Sending TTS audio to a BlueBubbles iMessage chat using the bundled tts agent tool (or tts.convert RPC) currently always renders as a plain audio attachment in iMessage, never as a native iOS voice memo (the bubble with the waveform / scrubber UI). Two distinct upstream gaps in the same pipeline are conspiring to make this delivery mode unreachable for any non-Azure TTS provider, even though every individual link in the chain otherwise works.
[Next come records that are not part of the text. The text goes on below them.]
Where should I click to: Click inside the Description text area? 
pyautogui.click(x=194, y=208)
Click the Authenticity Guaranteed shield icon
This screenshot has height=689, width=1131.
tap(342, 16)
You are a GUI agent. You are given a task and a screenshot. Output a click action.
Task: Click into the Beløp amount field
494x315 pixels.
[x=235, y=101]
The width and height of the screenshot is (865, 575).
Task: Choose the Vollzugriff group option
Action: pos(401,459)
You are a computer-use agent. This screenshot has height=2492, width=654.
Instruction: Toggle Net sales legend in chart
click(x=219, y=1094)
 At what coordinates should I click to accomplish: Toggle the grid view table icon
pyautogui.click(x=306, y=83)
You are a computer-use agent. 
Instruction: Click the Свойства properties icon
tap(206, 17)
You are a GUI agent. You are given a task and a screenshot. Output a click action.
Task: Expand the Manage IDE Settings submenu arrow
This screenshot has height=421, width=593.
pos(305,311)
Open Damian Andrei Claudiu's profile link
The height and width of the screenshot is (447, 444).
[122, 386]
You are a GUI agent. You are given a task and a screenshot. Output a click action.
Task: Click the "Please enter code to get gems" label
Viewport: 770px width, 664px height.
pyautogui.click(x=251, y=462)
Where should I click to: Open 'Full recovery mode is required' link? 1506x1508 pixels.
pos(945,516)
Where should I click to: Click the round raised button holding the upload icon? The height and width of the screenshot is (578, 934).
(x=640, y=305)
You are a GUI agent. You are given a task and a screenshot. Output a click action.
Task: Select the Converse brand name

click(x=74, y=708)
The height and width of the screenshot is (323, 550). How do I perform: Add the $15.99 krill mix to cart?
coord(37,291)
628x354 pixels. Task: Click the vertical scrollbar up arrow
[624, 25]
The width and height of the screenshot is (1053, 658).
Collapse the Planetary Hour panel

Pipeline (what should happen)

For native voice-memo rendering, the chain must complete:

  1. TTS provider returns voiceCompatible: true for the synthesized clip.
  2. The bundled tts agent tool sets details.media.audioAsVoice = true based on result.audioAsVoice || result.voiceCompatible (src/agents/tools/tts-tool.ts:97).
  3. The reply-delivery layer propagates audioAsVoice through to the BlueBubbles channel monitor (extensions/bluebubbles/src/monitor-processing.ts:1689 reads payload.audioAsVoice === true into asVoice).
  4. extensions/bluebubbles/src/attachments.ts:134-188 flips wantsVoice = true and adds the isAudioMessage=true form field on the upload.
  5. The BlueBubbles server converts MP3 → CAF and posts via the private API as a native iMessage voice memo.

Where the chain breaks

Gap 1 — target=voice-note is never set when delivering TTS to BlueBubbles

extensions/elevenlabs/speech-provider.ts:514 only marks voiceCompatible: true when req.target === \"voice-note\". But there's no path that sets target = \"voice-note\" automatically based on the destination channel:

  • tts.convert RPC handler (src/gateway/server-methods/tts.ts:92-144) does not accept a target param. It calls textToSpeech({ text, cfg, channel, overrides, disableFallback }) — the channel is forwarded, but I cannot find any branch in the runtime that maps channel === \"bluebubbles\"target = \"voice-note\".
  • The bundled tts agent tool (src/agents/tools/tts-tool.ts) likewise has no target param in TtsToolSchema and does not set one explicitly.
  • Adding [[audio_as_voice]] to the input text (or passing \"target\": \"voice-note\" directly to tts.convert) does not cause the synthesis to flip — voiceCompatible stays false (verified on v2026.4.24, see repro below).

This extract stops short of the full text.